¹Department of Internal Medicine, Medical Science Research Center, Mitochondria Hub Regulation Center, Dong-A University College of Medicine, Busan 602-714, Korea.
²Department of Pharmacology, Medical Science Research Center, Mitochondria Hub Regulation Center, Dong-A University College of Medicine, Busan 602-714, Korea. hjlee@dau.ac.kr

KMID: 1768011
DOI: http://doi.org/10.4196/kjpp.2012.16.3.181

Abstract

Fenofibrate is a selective peroxisome proliferator-activated receptor alpha (PPARalpha) activator and is prescribed to treat hyperlipidemia. The mechanism through which PPARalpha agonists reduce food intake, body weight, and adiposity remains unclear. One explanation for the reduction of food intake is that fenofibrate promotes fatty acid oxidation and increases the production of ketone bodies upon a standard experimental dose of the drug (100~300 mg/kg/day). We observed that low-dose treatment of fenofibrate (30 mg/kg/day), which does not cause significant changes in ketone body synthesis, reduced food intake in Long-Evans Tokushima (LETO) rats. LETO rats are the physiologically normal controls for Otsuka Long-Evans Tokushima Fatty (OLETF) rats, which are obese and cholecystokinin (CCK)-A receptor deficient. We hypothesized that the reduced food intake by fenofibrate-treated LETO rats may be associated with CCK production. To investigate the anorexic effects of fenofibrate in vivo and to determine whether CCK production may be involved, we examined the amount of food intake and CCK production. Fenofibrate-treated OLETF rats did not significantly change their food intake while LETO rats decreased their food intake. Treatment of fenofibrate increased CCK synthesis in the duodenal epithelial cells of both LETO and OLETF rats. The absence of a change in the food intake of OLETF rats, despite the increase in CCK production, may be explained by the absence of CCK-A receptors. Contrary to the OLETF rats, LETO rats, which have normal CCK receptors, presented a decrease in food intake and an increase in CCK production. These results suggest that reduced food intake by fenofibrate treatment may be associated with CCK production.

Keyword

Fenofibrate; Cholecystokinin; Food intake; LETO rat; OLETF rat

MeSH Terms

Adiposity
Animals
Body Weight
Cholecystokinin
Diethylpropion
Eating
Epithelial Cells
Fenofibrate
Hyperlipidemias
Ketone Bodies
PPAR alpha
Rats
Rats, Inbred OLETF
Receptor, Cholecystokinin A
Receptors, Cholecystokinin
Cholecystokinin
Diethylpropion
Fenofibrate
Ketone Bodies
PPAR alpha
Receptor, Cholecystokinin A
Receptors, Cholecystokinin

Figure

Fig. 1 Change of food consumption (A) and body weight gain (B) in LETO and OLETF rats.
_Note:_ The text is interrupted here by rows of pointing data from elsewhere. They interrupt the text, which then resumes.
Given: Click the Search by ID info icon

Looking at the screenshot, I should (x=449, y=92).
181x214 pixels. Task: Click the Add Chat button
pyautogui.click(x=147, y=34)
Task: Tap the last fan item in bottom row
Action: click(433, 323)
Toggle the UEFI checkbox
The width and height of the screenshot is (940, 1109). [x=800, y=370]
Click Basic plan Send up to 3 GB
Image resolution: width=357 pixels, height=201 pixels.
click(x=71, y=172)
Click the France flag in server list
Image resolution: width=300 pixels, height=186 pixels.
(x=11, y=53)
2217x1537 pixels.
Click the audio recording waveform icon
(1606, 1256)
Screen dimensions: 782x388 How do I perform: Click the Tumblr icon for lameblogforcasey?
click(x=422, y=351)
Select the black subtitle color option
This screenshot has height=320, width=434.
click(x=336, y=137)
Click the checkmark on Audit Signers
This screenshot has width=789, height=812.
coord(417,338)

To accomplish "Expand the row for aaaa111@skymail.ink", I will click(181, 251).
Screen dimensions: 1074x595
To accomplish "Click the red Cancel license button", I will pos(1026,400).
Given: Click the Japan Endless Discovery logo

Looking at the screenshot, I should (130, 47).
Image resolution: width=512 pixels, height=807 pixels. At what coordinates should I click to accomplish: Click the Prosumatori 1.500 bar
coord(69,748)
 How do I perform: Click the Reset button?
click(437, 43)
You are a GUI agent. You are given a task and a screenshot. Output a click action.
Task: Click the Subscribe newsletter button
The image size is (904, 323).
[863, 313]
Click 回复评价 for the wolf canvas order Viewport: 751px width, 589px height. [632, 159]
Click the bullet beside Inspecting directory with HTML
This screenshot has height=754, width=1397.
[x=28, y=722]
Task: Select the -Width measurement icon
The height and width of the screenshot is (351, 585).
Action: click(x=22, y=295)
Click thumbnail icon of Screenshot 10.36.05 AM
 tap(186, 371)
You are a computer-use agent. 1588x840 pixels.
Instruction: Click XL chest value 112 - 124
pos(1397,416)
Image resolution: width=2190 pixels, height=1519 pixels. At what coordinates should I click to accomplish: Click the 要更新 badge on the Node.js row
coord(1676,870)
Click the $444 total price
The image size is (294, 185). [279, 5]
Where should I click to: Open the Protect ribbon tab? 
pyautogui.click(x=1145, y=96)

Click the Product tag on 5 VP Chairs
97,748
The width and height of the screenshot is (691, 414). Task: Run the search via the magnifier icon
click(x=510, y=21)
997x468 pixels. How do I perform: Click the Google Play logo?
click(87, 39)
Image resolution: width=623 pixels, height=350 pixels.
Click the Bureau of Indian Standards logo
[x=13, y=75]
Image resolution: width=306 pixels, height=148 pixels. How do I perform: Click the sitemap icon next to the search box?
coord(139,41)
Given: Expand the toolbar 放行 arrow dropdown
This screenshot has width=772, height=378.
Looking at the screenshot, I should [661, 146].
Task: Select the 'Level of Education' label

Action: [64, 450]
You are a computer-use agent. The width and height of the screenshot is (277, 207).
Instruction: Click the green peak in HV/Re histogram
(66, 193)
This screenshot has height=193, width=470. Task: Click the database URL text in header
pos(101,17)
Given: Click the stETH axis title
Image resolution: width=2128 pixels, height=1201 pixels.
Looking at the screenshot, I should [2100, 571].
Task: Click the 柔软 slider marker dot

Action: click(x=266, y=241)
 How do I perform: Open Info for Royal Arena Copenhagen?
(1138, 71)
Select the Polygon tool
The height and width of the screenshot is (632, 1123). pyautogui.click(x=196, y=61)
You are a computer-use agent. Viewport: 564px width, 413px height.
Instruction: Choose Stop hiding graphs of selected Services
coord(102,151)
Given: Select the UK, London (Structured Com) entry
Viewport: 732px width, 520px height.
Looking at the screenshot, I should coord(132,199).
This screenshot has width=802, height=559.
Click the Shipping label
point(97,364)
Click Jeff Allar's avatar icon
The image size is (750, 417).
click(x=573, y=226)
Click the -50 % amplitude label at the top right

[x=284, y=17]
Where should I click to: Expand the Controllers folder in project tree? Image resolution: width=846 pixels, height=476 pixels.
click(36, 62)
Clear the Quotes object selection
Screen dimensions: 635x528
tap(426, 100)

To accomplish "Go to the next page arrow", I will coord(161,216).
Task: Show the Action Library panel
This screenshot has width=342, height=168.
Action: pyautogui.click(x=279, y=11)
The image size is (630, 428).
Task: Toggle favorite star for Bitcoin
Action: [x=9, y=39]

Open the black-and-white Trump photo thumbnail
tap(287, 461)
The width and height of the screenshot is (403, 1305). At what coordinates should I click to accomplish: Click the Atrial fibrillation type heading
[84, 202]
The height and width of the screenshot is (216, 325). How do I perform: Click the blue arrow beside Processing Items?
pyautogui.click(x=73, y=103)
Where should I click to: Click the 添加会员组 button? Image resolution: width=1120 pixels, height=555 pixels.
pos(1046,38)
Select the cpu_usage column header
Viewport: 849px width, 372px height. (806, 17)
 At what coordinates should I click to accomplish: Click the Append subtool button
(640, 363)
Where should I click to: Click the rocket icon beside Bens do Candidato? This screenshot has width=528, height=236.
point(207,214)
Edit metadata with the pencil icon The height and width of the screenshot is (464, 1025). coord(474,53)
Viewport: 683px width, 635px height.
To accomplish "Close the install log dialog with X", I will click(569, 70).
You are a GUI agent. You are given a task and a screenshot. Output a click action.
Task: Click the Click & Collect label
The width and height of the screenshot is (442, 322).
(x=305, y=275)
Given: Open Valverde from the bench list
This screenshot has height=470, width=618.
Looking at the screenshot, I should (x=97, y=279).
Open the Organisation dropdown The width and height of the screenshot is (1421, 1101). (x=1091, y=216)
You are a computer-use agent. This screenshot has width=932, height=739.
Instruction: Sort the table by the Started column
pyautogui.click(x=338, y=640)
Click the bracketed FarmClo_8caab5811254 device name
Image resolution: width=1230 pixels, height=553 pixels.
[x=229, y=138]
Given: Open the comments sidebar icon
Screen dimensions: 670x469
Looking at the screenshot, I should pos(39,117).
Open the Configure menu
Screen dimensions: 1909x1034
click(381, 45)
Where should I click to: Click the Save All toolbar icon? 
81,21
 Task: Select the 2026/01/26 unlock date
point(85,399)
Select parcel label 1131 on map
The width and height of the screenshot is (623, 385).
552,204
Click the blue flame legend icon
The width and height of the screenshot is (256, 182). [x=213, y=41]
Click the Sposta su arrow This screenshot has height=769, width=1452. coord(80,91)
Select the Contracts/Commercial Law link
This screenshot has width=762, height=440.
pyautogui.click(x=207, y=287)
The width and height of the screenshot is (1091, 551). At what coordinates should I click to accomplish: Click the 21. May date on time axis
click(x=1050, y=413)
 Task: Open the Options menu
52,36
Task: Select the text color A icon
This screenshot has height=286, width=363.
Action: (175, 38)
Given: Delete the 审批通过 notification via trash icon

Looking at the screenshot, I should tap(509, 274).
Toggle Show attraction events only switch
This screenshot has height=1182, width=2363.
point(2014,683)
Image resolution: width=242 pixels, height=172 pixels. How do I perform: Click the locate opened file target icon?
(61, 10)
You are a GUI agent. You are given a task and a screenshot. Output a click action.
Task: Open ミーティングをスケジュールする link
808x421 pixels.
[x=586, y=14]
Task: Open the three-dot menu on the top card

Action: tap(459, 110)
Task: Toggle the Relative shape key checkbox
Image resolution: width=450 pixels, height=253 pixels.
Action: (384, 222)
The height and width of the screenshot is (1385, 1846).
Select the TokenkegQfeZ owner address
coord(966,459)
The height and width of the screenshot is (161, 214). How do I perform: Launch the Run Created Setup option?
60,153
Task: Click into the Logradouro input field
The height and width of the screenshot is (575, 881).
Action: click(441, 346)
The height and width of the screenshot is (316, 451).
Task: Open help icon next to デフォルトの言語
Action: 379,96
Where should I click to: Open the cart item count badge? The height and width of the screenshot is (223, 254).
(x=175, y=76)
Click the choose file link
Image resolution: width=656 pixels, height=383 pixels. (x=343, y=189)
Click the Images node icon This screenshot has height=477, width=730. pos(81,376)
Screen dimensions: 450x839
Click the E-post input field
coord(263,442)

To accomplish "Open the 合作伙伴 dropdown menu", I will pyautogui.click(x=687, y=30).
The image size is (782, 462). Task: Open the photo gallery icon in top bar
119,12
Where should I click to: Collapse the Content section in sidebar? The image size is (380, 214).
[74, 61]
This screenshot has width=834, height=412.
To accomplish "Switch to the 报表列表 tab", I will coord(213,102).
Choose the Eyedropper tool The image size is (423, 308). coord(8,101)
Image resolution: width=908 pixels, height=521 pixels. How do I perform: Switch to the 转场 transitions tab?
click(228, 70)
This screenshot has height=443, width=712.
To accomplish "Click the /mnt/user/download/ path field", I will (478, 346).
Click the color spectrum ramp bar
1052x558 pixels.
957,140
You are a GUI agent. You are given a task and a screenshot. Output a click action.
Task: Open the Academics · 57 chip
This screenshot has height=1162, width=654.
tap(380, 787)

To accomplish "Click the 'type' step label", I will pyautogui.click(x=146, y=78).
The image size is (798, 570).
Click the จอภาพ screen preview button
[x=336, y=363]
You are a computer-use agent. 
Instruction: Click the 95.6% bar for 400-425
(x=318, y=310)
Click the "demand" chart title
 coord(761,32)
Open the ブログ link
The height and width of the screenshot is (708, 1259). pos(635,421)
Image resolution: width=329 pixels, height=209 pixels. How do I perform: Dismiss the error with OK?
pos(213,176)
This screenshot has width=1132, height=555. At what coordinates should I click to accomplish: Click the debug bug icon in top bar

In LETO rats, the average consumption of the control group was 27±1 g per day while the average consumption of the fenofibrate group was 24±1 g per day (p<0.05). Values are means±SEM. n=5.
Fig. 2 Effects of fenofibrate on the expression of PPARα and CCK in the small intestines of LETO and OLETF rats. (A) Relative amounts of PPARα and CCK mRNA were analyzed by RT-PCR in the small intestine of LETO rats. Values shown (means±SEM) are normalized against GAPDH mRNA. n=5. *p<0.05 vs. control. (B) Protein levels of PPARα and CCK were analyzed by western blotting.
Fig. 3 Effects of fenofibrate on the expression of PPARα and CCK in Caco-2 cells. (A) The expression of CCK increased dose-dependently with a low-dose treatment of fenofibrate (3, 10 and 30 µM) for 24 h. (B) The expression of CCK in Caco-2 cells was induced by several kinds of PPARα agonists; fenofibrate 100 µM (feno), bezafibrate 100 µM (beza) and clofibrate 250 µM (clo). Experiments shown were repeated three times to confirm reproducibility.

Reference

1. Fazio S, Linton MF. The role of fibrates in managing hyperlipidemia: mechanisms of action and clinical efficacy. Curr Atheroscler Rep. 2004. 6:148–157.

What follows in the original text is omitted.